An investigation into the ‘Trojan horse’ allegations in Birmingham, England schools has turned up evidence that there are a number of people connected with the schools who “espouse, endorse or fail to challenge extremist views.”
An investigation carried out by independent adviser Ian Kershaw for the Birmingham City Council found that the activities were only a concern in a few schools and did impose “a hardline, politicized strain of Sunni Islam” on the children.
According to Kershaw, there was a “determined effort to change schools, often by unacceptable practices, in order to influence educational and religious provision for the students served.” However, these practices were put in place by a “genuine and understandable desire” to improve standards for the ethnic group of children attending the schools.

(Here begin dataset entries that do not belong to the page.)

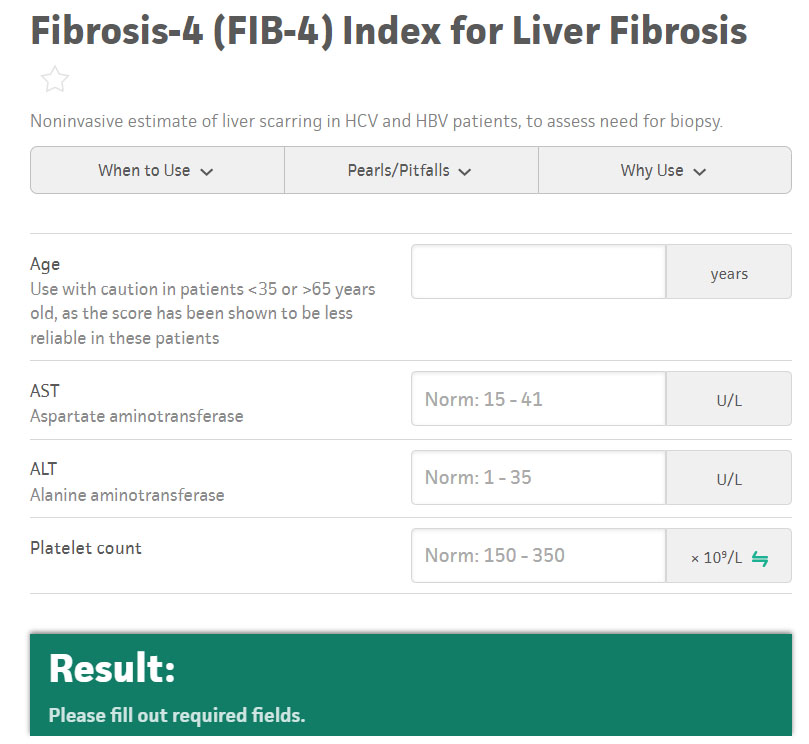Viewport: 809px width, 744px height.
Task: Click the years unit label beside Age
Action: pos(729,273)
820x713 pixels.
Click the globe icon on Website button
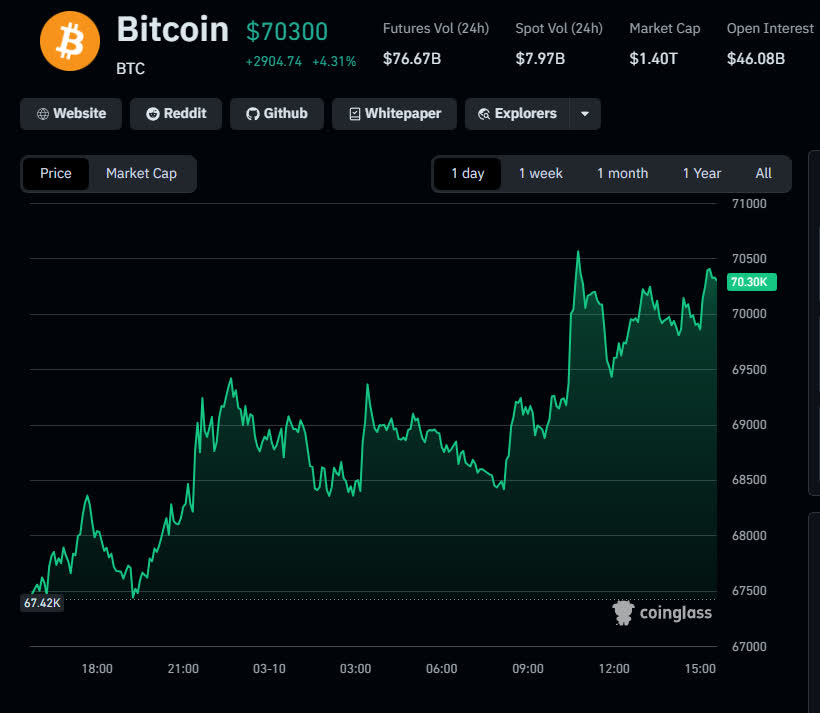(x=42, y=114)
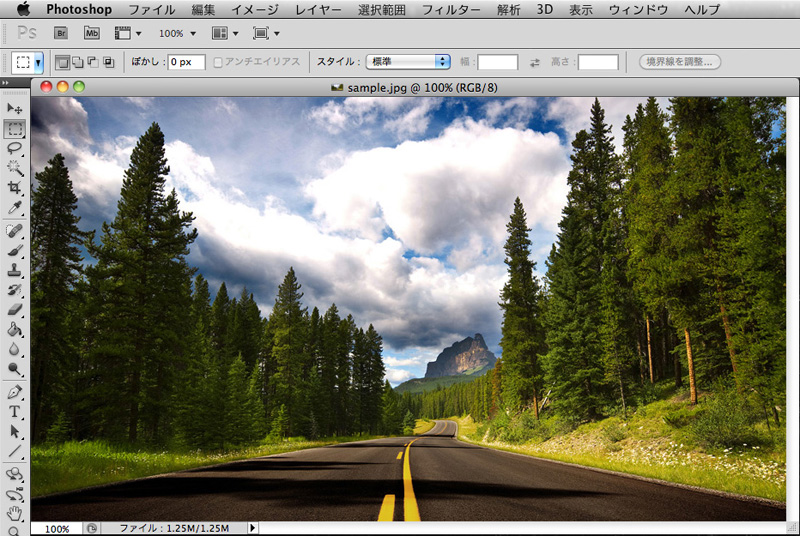Screen dimensions: 800x536
Task: Switch to the intersect-with-selection mode button
Action: pyautogui.click(x=108, y=62)
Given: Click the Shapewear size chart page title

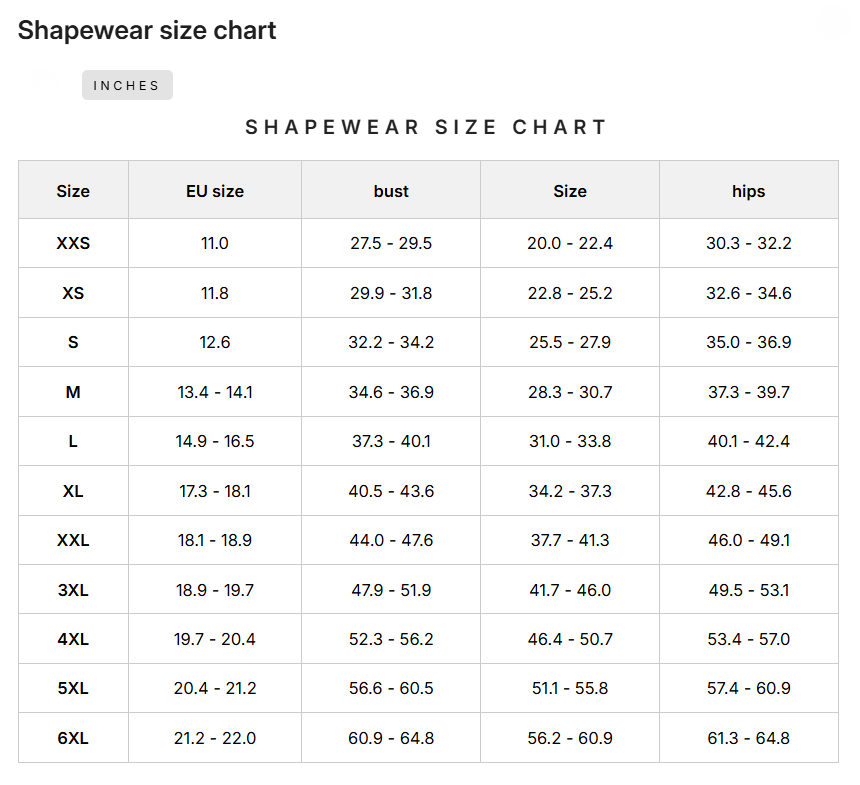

While there was “no evidence of a conspiracy to promote an anti-British agenda, violent extremism or radicalization of schools in east Birmingham”, he did discover that “men of Pakistani heritage” had “moved between schools as they tried to spread their agenda through the unacceptable bullying and harassment of head teachers.”
Kershaw determined that the five steps reported in the Trojan horse allegations were in fact present in “a large number of the schools considered as part of the investigation.” These steps included targeting poorly performing Muslim schools, having parents turn against the schools, placing governors within the schools who held Islamic ideals, firing key staff members, and to “instigate a campaign of pressure”.
The schools that were found to have these five steps present were quickly labeled “inadequate”, writes Helen Pidd for The Guardian.
However, the investigation carried out by Peter Clarke, serving as the head of the Metropolitan Police’s counter-terrorism unit, did not report finding any evidence of terrorism or “violent extremism” actually in the Birmingham schools. Although he did say:
“I found clear evidence that there are a number of people, associated with each other and in positions of influence in schools and governing bodies, who espouse, sympathise with or fail to challenge extremist views.”
According to the inquiry performed by Clarke, individuals in an effort to introduce an Islamic ethos into the schools carried out “coordinated, deliberate and sustained action”. This was accomplished by appointing “like-minded” people to head positions and removing those were not compliant with their agenda.
“Their motivation may well be linked to a deeply held religious conviction, but the effect has been to limit the life chances of the young people in their care and to render them more vulnerable to pernicious influences in the future,” Mr Clarke’s report said.
Due to these findings, Clarke voiced concerns that the city may have been infiltrated by Islamic groups which may result in the radicalization of students. According to Clarke, senior officers at the Birmingham City Council had known of the problem since 2012 but did nothing to stop it from occurring.